====== Text excerpt ======

COVID-19 patients over 65 are more prone to reinfection, new study finds

While most people who have had COVID-19 are protected from catching it again for at least six months, patients over the age of 65 are more prone to reinfection, according to a new study published in the journal The Lancet. Scientists from Denmark’s Statens Serum Institute analyzed data collected as part of the country’s national COVID-19 testing strategy, through which more than two-thirds of the population (four million people) have been tested in 2020.

According to scientists, while a previous infection gave those under 65 about 80% protection against re-infection, for those 65 and over it only conferred 47% protection, indicating that they are more likely to catch COVID-19 again.

In the study, the researchers calculated the ratios of positive and negative test results taking into account differences in age, sex, and time since infection, using which they produced estimates of protection against reinfection.

Among people who had COVID-19 in the first wave between March and May 2020, they said only 0.65% tested positive again during the second wave from September to December 2020.

The infection rate was five times higher, at 3.3%, among those who returned a positive test in the second wave after previously testing negative.

Among people under the age of 65 who had COVID-19 in the first wave, 0.60% tested positive again in the second wave, the study noted.

However, the infection rate during the second wave among people in this age group who had previously tested negative was 3.60%.

Researchers noted that older people are at greater risk of re-infection, with 0.88% of people aged 65 or older infected in the first wave testing positive again in the second wave.

During this second wave, 2% tested positive among people 65 or older who had previously not had COVID-19, the study noted.

Due to the length of the study, scientists said it was not possible to estimate protection against reinfection with variants of COVID-19, some of which are known to be more transmissible.

They said more studies were needed to assess how protection against repeated infection might vary with different strains of COVID-19.

Based on the analysis, the researchers suggested that people who have had the virus should still be vaccinated, as natural protection – especially in the elderly – cannot be relied on.

They believe the findings underscore the importance of measures to protect older people during the pandemic, such as better social distancing and prioritization of vaccines, even for those who have recovered from COVID-19.

======

*Parts of the exercise*.
(a) Which differences did the researchers take into account when calculating the ratios of positive and negative test results in the reinfection study article? List each one.
(b) According to the reinfection study article, how much protection against reinfection did a previous infection give people aged 65 and over?
(c) Extend the article on COVID-19 reinfection in people over 65, starting after its final sentence.

====== Data for analysis ======

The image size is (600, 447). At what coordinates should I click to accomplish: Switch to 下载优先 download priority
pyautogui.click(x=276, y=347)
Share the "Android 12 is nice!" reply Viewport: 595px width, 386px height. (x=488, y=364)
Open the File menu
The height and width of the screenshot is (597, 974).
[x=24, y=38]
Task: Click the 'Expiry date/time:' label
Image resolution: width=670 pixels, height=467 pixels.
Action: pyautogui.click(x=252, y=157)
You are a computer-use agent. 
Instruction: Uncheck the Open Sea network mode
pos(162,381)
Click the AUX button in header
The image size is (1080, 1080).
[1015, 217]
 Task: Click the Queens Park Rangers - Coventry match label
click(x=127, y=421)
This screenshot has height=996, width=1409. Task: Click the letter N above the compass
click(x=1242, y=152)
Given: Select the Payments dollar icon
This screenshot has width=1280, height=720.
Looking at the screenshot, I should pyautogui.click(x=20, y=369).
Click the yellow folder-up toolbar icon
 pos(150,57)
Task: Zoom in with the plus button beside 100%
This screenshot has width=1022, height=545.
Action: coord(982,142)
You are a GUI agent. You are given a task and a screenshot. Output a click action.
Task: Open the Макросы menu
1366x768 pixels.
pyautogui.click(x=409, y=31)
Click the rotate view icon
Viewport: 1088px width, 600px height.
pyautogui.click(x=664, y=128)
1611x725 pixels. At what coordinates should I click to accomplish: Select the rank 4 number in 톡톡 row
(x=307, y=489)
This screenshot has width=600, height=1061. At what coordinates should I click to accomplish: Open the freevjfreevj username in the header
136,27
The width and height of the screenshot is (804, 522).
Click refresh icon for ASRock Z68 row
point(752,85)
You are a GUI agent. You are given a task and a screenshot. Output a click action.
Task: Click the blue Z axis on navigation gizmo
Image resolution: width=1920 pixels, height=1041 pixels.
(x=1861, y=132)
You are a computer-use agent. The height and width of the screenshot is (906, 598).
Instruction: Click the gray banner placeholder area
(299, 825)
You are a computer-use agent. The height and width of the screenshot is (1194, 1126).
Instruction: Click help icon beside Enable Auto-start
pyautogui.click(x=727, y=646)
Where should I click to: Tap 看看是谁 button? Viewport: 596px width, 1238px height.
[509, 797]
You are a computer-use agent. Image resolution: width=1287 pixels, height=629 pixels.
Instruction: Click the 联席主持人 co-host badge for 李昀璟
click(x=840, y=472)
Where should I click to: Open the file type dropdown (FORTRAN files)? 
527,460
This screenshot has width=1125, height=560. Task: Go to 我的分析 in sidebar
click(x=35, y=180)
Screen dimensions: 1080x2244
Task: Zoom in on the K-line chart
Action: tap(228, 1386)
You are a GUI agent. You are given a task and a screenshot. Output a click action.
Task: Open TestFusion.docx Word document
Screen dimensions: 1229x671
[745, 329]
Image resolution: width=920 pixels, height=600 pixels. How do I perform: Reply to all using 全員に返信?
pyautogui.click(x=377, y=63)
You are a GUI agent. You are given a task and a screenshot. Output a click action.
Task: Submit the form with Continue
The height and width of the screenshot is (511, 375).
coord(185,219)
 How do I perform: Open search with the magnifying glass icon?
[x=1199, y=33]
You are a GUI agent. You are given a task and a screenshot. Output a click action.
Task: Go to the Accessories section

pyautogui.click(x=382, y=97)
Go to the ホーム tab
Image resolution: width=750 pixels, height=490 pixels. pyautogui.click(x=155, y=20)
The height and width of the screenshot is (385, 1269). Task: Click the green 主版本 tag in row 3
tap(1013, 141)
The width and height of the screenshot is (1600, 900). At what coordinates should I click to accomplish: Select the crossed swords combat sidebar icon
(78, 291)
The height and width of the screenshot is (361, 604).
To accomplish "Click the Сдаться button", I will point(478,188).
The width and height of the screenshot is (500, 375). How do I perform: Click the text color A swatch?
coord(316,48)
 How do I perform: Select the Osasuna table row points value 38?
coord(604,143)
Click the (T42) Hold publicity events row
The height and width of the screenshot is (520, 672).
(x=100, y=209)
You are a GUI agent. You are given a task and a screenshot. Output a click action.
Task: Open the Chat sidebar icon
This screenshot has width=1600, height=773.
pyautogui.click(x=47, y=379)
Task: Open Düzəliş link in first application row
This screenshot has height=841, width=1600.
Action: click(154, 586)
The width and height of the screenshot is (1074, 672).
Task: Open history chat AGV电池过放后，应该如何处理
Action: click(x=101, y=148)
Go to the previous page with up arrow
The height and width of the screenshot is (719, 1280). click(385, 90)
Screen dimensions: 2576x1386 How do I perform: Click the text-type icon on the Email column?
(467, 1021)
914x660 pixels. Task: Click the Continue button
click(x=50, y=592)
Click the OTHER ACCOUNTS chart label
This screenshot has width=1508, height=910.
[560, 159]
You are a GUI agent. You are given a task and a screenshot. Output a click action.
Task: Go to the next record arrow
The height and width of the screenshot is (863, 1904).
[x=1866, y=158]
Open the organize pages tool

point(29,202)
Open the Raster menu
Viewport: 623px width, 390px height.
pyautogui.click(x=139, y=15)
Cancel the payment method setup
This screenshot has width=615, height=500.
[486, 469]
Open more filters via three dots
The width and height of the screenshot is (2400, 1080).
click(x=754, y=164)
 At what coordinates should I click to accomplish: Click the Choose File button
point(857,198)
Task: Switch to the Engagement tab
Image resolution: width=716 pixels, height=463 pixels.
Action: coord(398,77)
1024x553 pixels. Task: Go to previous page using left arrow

======

*Written responses*.
(a)
- Age
- Sex
- Time since infection

(b) It gave them only 47% protection.

(c)
“Our study confirms what a number of others seem to suggest – re-infection with COVID-19 is rare in younger, healthy people, but older people are at greater risk of catching it again.” , said study co-author Steen Ethelberg, of the Serum Statens Institute.

“Since older people are also more likely to have severe symptoms of the disease and unfortunately die, our results clearly show how important it is to implement policies to protect older people during the pandemic,” Ethelberg said.

Citing the limitations of the study, the researchers said clinical information was only recorded if patients were hospitalized, adding that it was not possible to assess whether the severity of COVID-19 symptoms is affecting the protection of patients against reinfection.

While PCR tests are considered very accurate, the authors expect only about two false positives per 10,000 tests in uninfected people and about three false negatives per 100 tests in infected people.

Scientists said there was still no evidence that protection against repeated COVID-19 infections worsened within six months.

Since COVID-19 was not identified until December 2019, they said the period of protective immunity conferred by the infection remains to be determined.

“In our study, we did not identify anything to indicate that protection against reinfection wanes within six months of COVID-19,” said study co-author Daniela Michlmayr.

“Closely related coronaviruses SARS and MERS have been shown to confer immune protection against reinfection for up to three years, but continued analysis of COVID-19 is needed to understand its long-term effects on the chances of patients being infected again ”. Michlmayr added.